Print all of the records below again without a single difference.
☆ ☆ ☆ ☆
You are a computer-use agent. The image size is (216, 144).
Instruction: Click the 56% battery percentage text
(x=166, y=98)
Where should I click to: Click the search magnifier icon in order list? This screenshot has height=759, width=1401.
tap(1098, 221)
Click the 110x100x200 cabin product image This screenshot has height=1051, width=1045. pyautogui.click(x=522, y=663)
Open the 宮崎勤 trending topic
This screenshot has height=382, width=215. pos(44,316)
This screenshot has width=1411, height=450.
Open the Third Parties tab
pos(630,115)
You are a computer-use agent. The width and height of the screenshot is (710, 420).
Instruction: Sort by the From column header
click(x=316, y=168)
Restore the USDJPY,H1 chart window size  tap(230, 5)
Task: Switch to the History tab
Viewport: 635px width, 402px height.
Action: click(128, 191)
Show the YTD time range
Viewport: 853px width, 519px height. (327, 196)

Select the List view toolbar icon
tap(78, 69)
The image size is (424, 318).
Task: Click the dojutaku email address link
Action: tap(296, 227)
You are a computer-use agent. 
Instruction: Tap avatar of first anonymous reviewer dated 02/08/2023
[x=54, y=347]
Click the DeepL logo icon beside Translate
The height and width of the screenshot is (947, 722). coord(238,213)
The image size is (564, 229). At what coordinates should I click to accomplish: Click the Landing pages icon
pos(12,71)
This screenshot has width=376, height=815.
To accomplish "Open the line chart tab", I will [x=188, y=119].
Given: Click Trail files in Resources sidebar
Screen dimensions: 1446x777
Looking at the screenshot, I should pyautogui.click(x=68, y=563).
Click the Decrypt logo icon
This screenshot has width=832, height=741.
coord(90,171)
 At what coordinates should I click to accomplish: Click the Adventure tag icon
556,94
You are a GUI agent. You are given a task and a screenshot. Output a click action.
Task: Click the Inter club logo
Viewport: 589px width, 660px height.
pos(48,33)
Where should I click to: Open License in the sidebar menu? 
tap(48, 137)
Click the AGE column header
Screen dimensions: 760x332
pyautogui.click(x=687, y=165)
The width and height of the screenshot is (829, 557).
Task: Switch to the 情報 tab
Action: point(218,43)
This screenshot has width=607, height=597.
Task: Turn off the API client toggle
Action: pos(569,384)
☆ ☆ ☆ ☆
*Exercise output*.
You are a computer-use agent. The image size is (216, 144).
Instruction: Click the 56% battery percentage text
(x=166, y=98)
Where should I click to: Click the search magnifier icon in order list? This screenshot has height=759, width=1401.
tap(1098, 221)
Click the 110x100x200 cabin product image This screenshot has height=1051, width=1045. pyautogui.click(x=522, y=663)
Open the 宮崎勤 trending topic
This screenshot has height=382, width=215. pos(44,316)
This screenshot has width=1411, height=450.
Open the Third Parties tab
pos(630,115)
You are a computer-use agent. The width and height of the screenshot is (710, 420).
Instruction: Sort by the From column header
click(x=316, y=168)
Restore the USDJPY,H1 chart window size  tap(230, 5)
Task: Switch to the History tab
Viewport: 635px width, 402px height.
Action: click(128, 191)
Show the YTD time range
Viewport: 853px width, 519px height. (327, 196)

Select the List view toolbar icon
tap(78, 69)
The image size is (424, 318).
Task: Click the dojutaku email address link
Action: tap(296, 227)
You are a computer-use agent. 
Instruction: Tap avatar of first anonymous reviewer dated 02/08/2023
[x=54, y=347]
Click the DeepL logo icon beside Translate
The height and width of the screenshot is (947, 722). coord(238,213)
The image size is (564, 229). At what coordinates should I click to accomplish: Click the Landing pages icon
pos(12,71)
This screenshot has width=376, height=815.
To accomplish "Open the line chart tab", I will [x=188, y=119].
Given: Click Trail files in Resources sidebar
Screen dimensions: 1446x777
Looking at the screenshot, I should pyautogui.click(x=68, y=563).
Click the Decrypt logo icon
This screenshot has width=832, height=741.
coord(90,171)
 At what coordinates should I click to accomplish: Click the Adventure tag icon
556,94
You are a GUI agent. You are given a task and a screenshot. Output a click action.
Task: Click the Inter club logo
Viewport: 589px width, 660px height.
pos(48,33)
Where should I click to: Open License in the sidebar menu? 
tap(48, 137)
Click the AGE column header
Screen dimensions: 760x332
pyautogui.click(x=687, y=165)
The width and height of the screenshot is (829, 557).
Task: Switch to the 情報 tab
Action: point(218,43)
This screenshot has width=607, height=597.
Task: Turn off the API client toggle
Action: pos(569,384)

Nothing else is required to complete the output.